[EXERCISE INPUT Boundary: Start]

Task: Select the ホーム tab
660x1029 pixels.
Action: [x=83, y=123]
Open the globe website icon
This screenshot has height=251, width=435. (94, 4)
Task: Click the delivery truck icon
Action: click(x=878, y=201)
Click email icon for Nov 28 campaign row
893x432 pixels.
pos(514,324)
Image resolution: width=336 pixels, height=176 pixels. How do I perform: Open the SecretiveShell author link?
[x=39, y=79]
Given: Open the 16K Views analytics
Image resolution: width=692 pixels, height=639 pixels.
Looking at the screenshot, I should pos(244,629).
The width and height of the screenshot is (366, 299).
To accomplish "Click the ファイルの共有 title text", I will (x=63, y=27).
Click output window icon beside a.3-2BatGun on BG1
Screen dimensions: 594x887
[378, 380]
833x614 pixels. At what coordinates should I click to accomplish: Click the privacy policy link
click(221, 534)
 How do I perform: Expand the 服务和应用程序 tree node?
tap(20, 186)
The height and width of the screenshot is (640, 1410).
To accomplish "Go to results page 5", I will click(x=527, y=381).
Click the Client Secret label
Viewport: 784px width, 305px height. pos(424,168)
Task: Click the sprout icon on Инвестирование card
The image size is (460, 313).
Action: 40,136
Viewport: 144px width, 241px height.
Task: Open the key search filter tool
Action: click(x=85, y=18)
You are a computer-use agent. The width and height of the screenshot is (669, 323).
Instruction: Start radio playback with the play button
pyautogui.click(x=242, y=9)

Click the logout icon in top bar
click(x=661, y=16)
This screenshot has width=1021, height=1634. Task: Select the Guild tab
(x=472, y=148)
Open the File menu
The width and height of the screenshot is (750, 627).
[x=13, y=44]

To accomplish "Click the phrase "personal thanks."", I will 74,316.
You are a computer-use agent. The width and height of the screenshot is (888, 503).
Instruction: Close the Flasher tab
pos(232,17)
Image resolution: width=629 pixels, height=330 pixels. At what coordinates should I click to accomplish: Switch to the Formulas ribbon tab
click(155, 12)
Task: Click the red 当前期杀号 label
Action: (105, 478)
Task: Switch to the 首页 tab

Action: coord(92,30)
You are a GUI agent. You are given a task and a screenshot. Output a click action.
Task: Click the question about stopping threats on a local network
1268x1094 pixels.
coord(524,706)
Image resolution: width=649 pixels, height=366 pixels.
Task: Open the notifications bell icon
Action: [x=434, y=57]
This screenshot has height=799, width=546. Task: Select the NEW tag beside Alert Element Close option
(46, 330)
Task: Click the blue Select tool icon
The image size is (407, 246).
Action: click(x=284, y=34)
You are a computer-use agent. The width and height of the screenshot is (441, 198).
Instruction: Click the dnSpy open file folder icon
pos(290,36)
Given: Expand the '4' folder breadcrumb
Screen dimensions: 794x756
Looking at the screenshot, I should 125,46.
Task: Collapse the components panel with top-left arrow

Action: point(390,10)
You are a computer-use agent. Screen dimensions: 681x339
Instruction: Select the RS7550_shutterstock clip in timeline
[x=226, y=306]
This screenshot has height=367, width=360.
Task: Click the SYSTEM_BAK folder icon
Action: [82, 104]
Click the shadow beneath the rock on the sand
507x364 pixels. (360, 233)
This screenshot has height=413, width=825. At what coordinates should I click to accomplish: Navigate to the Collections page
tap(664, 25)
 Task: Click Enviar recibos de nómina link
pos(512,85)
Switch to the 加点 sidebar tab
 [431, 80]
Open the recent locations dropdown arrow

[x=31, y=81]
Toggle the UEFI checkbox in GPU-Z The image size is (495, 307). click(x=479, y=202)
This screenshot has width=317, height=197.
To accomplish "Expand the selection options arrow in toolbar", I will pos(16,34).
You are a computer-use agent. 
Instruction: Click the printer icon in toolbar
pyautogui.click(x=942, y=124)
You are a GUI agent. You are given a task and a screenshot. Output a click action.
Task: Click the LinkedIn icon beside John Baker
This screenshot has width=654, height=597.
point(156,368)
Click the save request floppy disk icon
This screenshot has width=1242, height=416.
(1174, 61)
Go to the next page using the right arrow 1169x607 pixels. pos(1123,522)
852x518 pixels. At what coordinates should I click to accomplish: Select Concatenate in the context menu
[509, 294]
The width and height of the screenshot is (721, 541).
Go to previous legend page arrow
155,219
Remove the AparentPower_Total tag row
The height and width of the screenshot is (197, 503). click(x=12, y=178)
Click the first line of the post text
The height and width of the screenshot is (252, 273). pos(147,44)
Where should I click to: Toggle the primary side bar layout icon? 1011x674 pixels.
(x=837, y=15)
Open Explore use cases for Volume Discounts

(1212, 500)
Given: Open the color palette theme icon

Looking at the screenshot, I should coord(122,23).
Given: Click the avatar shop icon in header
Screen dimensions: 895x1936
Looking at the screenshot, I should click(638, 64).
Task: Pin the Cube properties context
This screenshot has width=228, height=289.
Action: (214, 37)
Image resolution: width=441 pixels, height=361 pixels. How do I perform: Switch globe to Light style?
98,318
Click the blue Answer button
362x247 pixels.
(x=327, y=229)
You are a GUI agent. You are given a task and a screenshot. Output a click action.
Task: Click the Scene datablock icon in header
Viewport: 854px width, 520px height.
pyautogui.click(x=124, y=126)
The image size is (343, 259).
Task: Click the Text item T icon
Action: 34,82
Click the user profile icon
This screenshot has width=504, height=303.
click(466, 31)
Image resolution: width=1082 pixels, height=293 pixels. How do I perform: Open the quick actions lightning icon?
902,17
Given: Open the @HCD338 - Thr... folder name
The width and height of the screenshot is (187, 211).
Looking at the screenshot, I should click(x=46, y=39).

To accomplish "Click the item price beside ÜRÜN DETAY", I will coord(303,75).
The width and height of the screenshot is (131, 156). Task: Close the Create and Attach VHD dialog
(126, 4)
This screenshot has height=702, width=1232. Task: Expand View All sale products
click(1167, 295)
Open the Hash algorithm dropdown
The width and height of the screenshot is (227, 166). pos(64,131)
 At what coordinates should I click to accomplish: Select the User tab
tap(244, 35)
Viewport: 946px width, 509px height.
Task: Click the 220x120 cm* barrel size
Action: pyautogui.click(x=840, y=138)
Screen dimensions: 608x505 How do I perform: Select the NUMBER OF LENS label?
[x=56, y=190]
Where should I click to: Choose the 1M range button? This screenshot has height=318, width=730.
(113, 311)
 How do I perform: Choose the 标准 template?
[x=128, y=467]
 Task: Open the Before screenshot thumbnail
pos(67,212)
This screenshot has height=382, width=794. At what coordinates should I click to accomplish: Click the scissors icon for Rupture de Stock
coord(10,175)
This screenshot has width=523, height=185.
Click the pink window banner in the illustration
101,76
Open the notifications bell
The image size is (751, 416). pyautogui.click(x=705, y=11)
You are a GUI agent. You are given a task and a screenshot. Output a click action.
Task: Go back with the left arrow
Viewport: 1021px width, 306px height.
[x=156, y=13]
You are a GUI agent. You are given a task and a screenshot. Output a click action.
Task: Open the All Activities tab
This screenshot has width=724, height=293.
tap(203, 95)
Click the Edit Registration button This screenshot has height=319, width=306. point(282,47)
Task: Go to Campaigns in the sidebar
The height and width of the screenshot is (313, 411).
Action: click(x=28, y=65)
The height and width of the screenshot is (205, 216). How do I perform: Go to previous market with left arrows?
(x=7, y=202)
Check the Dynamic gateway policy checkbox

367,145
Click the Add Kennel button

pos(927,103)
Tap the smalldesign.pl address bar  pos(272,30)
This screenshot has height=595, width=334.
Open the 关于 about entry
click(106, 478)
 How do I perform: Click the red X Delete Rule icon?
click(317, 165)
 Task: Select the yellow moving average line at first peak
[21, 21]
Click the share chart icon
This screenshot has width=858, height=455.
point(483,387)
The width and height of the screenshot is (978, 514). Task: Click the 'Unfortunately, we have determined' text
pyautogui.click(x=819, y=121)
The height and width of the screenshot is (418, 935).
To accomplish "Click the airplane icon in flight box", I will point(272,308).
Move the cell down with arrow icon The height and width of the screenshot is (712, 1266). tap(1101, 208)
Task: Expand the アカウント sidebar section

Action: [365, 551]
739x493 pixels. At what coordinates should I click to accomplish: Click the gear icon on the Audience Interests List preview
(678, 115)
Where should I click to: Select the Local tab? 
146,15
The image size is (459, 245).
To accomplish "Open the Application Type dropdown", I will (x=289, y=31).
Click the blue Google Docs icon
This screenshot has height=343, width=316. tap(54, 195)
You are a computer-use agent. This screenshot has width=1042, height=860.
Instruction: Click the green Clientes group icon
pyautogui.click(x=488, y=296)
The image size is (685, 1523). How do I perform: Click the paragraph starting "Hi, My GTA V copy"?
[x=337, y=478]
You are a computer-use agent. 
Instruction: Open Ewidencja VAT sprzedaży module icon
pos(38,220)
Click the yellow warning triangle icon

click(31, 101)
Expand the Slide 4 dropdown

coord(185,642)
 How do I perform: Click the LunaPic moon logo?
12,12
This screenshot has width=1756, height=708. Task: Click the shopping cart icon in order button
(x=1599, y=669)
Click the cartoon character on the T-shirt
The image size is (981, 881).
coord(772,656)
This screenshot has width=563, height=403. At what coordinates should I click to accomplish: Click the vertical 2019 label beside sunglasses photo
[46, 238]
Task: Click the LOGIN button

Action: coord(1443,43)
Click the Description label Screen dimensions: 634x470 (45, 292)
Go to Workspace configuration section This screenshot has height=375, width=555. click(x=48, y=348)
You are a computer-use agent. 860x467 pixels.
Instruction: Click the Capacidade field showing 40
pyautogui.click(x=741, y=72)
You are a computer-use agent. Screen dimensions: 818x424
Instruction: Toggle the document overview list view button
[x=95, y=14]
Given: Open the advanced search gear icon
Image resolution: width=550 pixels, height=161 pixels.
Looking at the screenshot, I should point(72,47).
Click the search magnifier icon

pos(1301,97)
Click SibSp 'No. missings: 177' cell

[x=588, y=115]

[EXERCISE INPUT Boundary: End]

WHAT IS NEEDED
Please reproduce, exactly as they appear above, the lines from the line containing "Image resolution: width=441" up to and including the line containing "Task: Go back with the left arrow".

SOLUTION TO THE PROBLEM
Image resolution: width=441 pixels, height=361 pixels. How do I perform: Switch globe to Light style?
98,318
Click the blue Answer button
362x247 pixels.
(x=327, y=229)
You are a GUI agent. You are given a task and a screenshot. Output a click action.
Task: Click the Scene datablock icon in header
Viewport: 854px width, 520px height.
pyautogui.click(x=124, y=126)
The image size is (343, 259).
Task: Click the Text item T icon
Action: 34,82
Click the user profile icon
This screenshot has width=504, height=303.
click(466, 31)
Image resolution: width=1082 pixels, height=293 pixels. How do I perform: Open the quick actions lightning icon?
902,17
Given: Open the @HCD338 - Thr... folder name
The width and height of the screenshot is (187, 211).
Looking at the screenshot, I should click(x=46, y=39).

To accomplish "Click the item price beside ÜRÜN DETAY", I will coord(303,75).
The width and height of the screenshot is (131, 156). Task: Close the Create and Attach VHD dialog
(126, 4)
This screenshot has height=702, width=1232. Task: Expand View All sale products
click(1167, 295)
Open the Hash algorithm dropdown
The width and height of the screenshot is (227, 166). pos(64,131)
 At what coordinates should I click to accomplish: Select the User tab
tap(244, 35)
Viewport: 946px width, 509px height.
Task: Click the 220x120 cm* barrel size
Action: pyautogui.click(x=840, y=138)
Screen dimensions: 608x505 How do I perform: Select the NUMBER OF LENS label?
[x=56, y=190]
Where should I click to: Choose the 1M range button? This screenshot has height=318, width=730.
(113, 311)
 How do I perform: Choose the 标准 template?
[x=128, y=467]
 Task: Open the Before screenshot thumbnail
pos(67,212)
This screenshot has height=382, width=794. At what coordinates should I click to accomplish: Click the scissors icon for Rupture de Stock
coord(10,175)
This screenshot has width=523, height=185.
Click the pink window banner in the illustration
101,76
Open the notifications bell
The image size is (751, 416). pyautogui.click(x=705, y=11)
You are a GUI agent. You are given a task and a screenshot. Output a click action.
Task: Go back with the left arrow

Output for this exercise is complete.